Janáček composed his responses to folk music and he was not even thirty-five years old. Lukáš Vondráček going to perform Dvořák’s Concerto, which he wrote when he was also 35 years old, in the approximately same age. This session is going to be full of energy, a meeting of young thinking with years of proven work that can bring together the musical expression of the 19th and 21st centuries. Dvořák’s Concerto for Piano and Orchestra in G Minor is not often played. The composer was a very good pianist, but we probably would not call him a virtuoso, here he composed a part for the performers which was basically beyond their technical capabilities at that time. Over time, a modified, more effective and, we might say, a more accessible version of the concert was written However, Lukáš Vondráček has no technical limitations and returns to the original version. The fact that Dvořák did not write his first concert for a solo instrument to the effect allows the performer to fully develop his own interpretation.

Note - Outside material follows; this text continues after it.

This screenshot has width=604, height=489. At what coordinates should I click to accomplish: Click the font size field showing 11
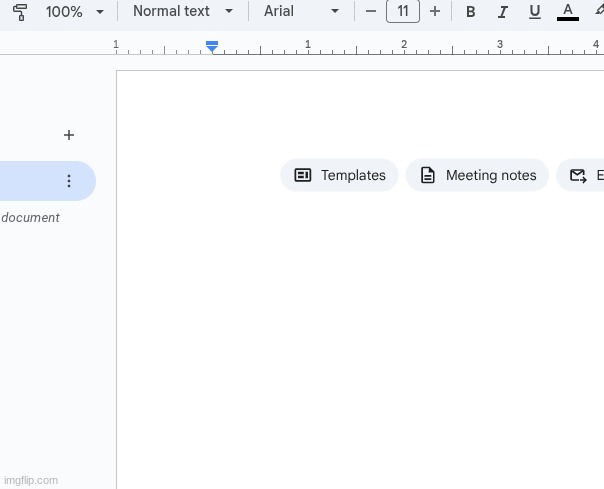[x=402, y=12]
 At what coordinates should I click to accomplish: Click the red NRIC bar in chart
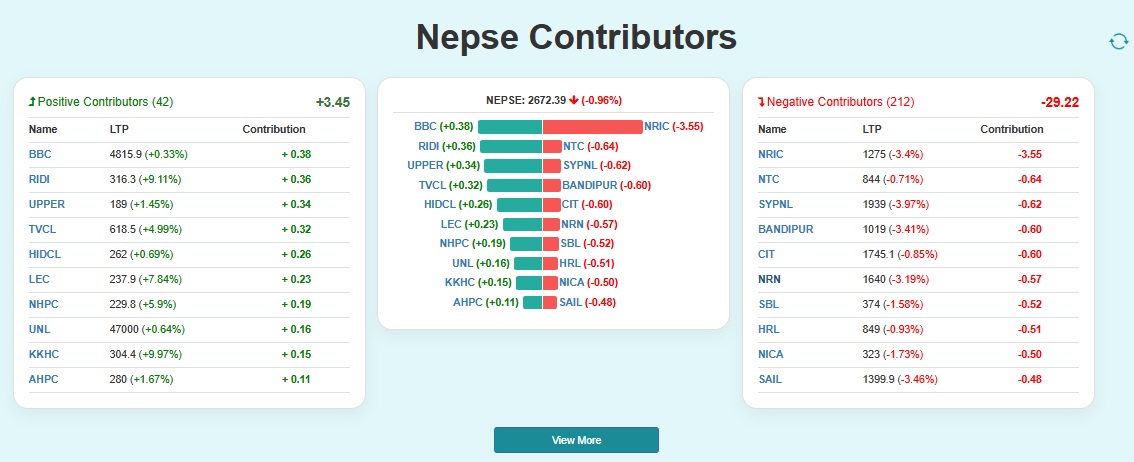click(592, 127)
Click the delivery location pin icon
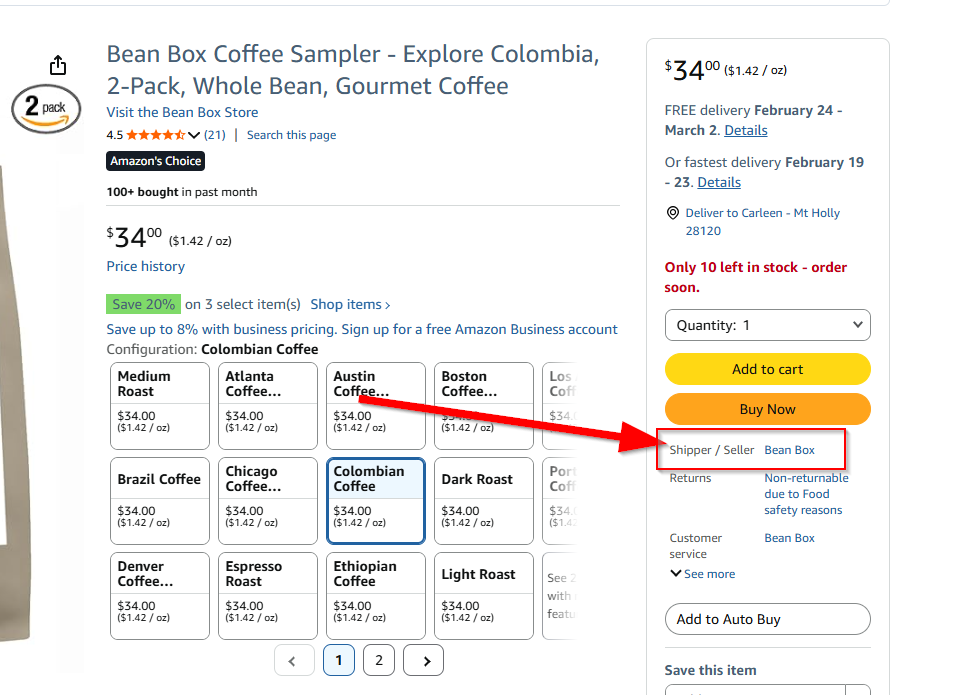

Ninth! Following the example of the great symphonists of the past, the ninth symphony full of pomp was also expected from Shostakovich. Especially when it followed his two previous, magnificent war symphonies. At the end of World War II, however, Shostakovich composed a relatively short, joyful, perhaps even funny piece. Its conclusion is not permeated by pathos, but by relaxed merriment. Some of the critics found this bad of the composing, but the audience is still intensely addressed by the freshness of the work.